もっとも、「コーチング」というと「教えること」と同義にとらえてしまうことが多いのだが、本書によると
 
ティーチングが「すべての人に対して、同じ方法を同じ方法で伝える画一的なアプローチ」であるのに対し、コーチオングは「個々の相手に対して、指導すべき内容と方法を変える個別のアプローチ」(P38)
 
ということであるらしく、上から一方的に講義する、伝達するといった旧来のものとは「コーチング」というものは、別物であるようで、それなりに「技術」を学ばねばならないものであるらしい。
 
しかも、
 
あらゆる業務上の判断を、部下に委ねず、・・・一方的な指示明英に終始する上司を時々みかけます。このようなマネジメント・スタイルを「コマンディング」と言います。このように機敏な対応は、火事場や緊急の場面では有効です。しかし、長期的に、部下を育成する観点からすると、こればかりでは困りものです。
(略)
現代の組織の中で必要とされるのは、自分で考え、自分で目標を立て、自分で工夫していくような自立型(自律型)の人材です。
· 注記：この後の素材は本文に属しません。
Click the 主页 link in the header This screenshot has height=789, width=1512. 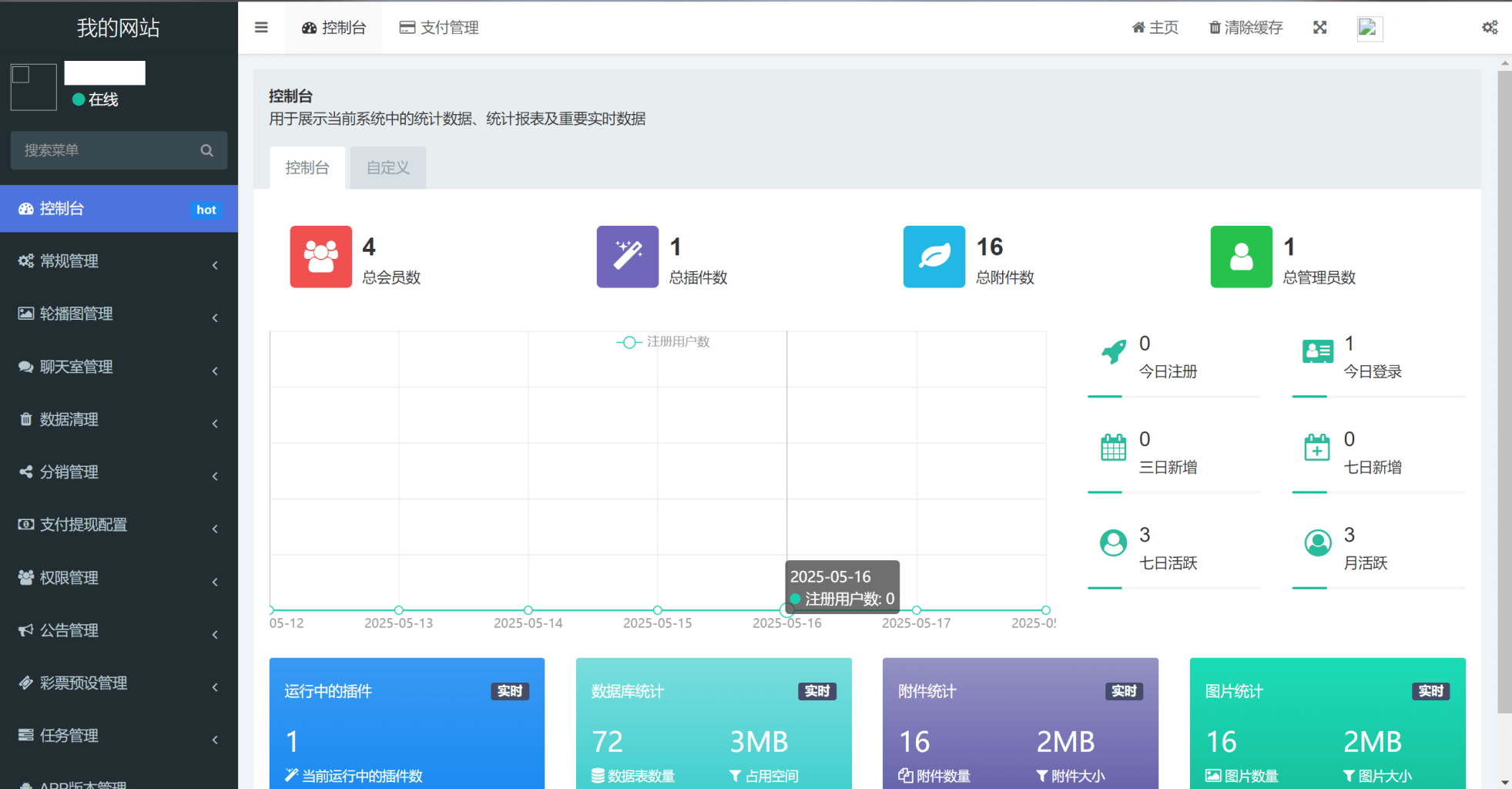click(x=1155, y=27)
そうした主体性を引き出すためには「任せる」(delegation)発想(デレゲーション)が不可欠なのです(P46)
 
ということであるから、昔ながらの職場教育、ジョブトレに染まった世代は、相当に意識を変えないといかない部分も多いようだ。
 
「世代間のの継承」とか「技術・ノウハウの伝承」といった機能が衰えてきている状況下において、部下とか後輩を導く、あるいは技術を伝えながら、彼ら一定のレベルまでの上昇も誘導する、といったことは、当方も含めた「戦後世代」「バブル世代」の義務に近くなっている気がしていて、その意味で、「コーチング」のスキルを身につけることは、今後ますます重要となるに違いない。
 
本書は、「入門書」の中のさらに「入門」といっらレベルの本なので、具体の手法やスキルを身につけるには、さらに深めたものを読まねばならないだろうが、ほんのさわりの感覚をつかむには良いと思いますな。